→ **DOKUMEN SUMBER**:
+++

3.3. Kendaraan Bermotor Temuan di Polresta Banda Aceh
Penemuan terhadap kendaraan bermotor temuan ini dilakukan oleh
kepolisian dalam tugas reserse kriminal dalam bentuk penyelidikan, tugas operasi
razia oleh satuan lalu lintas atau penemuan yang berada diluar prosedur secara
tidak sengaja (murni temuan). Secara umum, mayoritas asal usul barang temuan
diperoleh dari hasil penyelidikan meskipun beberapa di antaranya juga bersumber
dari upaya lain dari tugas kepolisian.
Asal usul yang berupa hasil penyelidikan yaitu sesuai undang-undang
nomor 2 tahun 2002 pasal 14 huruf g, keputusan presiden nomor 70 tahun 2002
tentang organisasi dan tata kerja kepolisian negara republik Indonesia dalam pasal
22 juga disebutkan mengenai tugas Badan Reserse Kriminal (Bareskrim) yang
didalamnya juga termasuk fungsi penyidikan dan penyelidikan segala jenis tindak
pidana, kesemua aturan ini merupakan gambaran bentuk tugas penyelidikan dalam
ruang lingkup kepolisian.

+++

→ **DATA**:
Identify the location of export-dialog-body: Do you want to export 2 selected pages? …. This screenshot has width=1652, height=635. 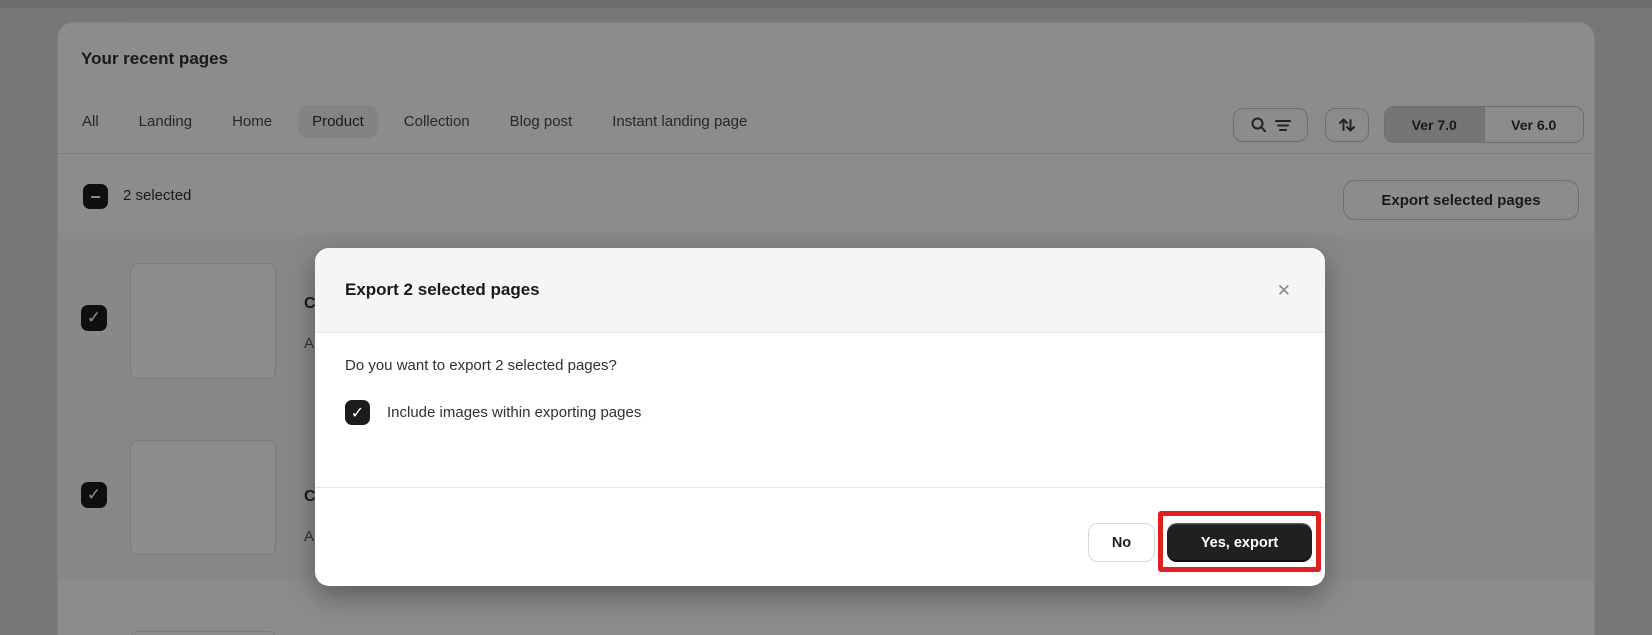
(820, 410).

+++

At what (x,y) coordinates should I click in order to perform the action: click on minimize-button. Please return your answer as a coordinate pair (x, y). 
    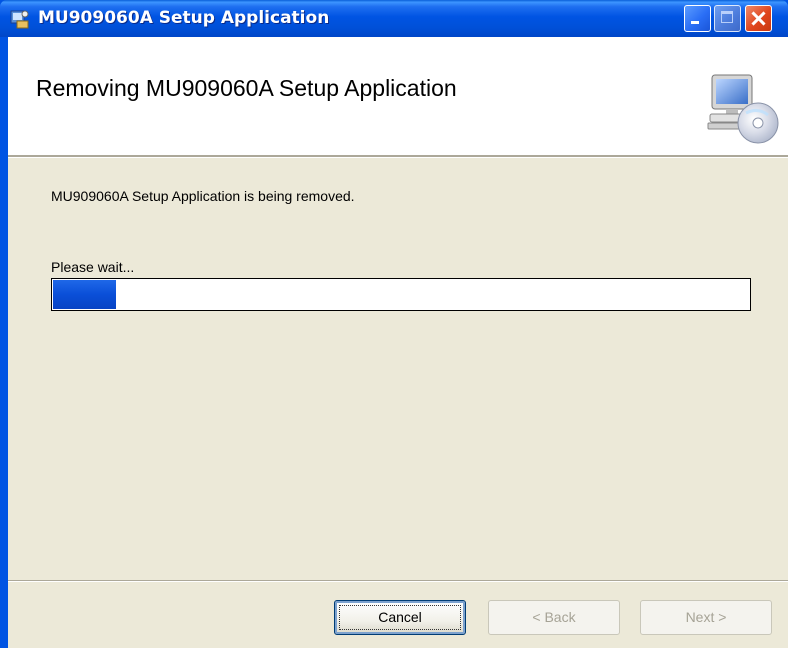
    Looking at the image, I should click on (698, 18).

+++

→ **YANG HARUS DIKERJAKAN**:
A: Jawab pertanyaan berikut berdasarkan teks tentang kendaraan bermotor temuan:
(i) Siapa yang melakukan penemuan kendaraan bermotor temuan?
(ii) Dari mana mayoritas asal usul barang temuan diperoleh?
(iii) Pasal berapa dalam keputusan presiden nomor 70 tahun 2002 yang menyebutkan tugas Badan Reserse Kriminal?
B: Tulis ulang dengan lebih ringkas paragraf dalam teks tentang kendaraan bermotor temuan yang diawali "Penemuan terhadap kendaraan bermotor temuan ini". Pertahankan fakta-fakta utamanya.
Baris-baris data tidak perlu digunakan.

→ **JAWABAN BERURUTAN**:
A:
(i) Kepolisian.
(ii) Dari hasil penyelidikan.
(iii) Pasal 22.

B: Kepolisian menemukan kendaraan bermotor temuan melalui penyelidikan dalam tugas reserse kriminal, melalui operasi razia satuan lalu lintas, atau secara tidak sengaja di luar prosedur (murni temuan). Sebagian besar barang temuan berasal dari hasil penyelidikan, meski sebagian lainnya bersumber dari upaya lain dalam tugas kepolisian.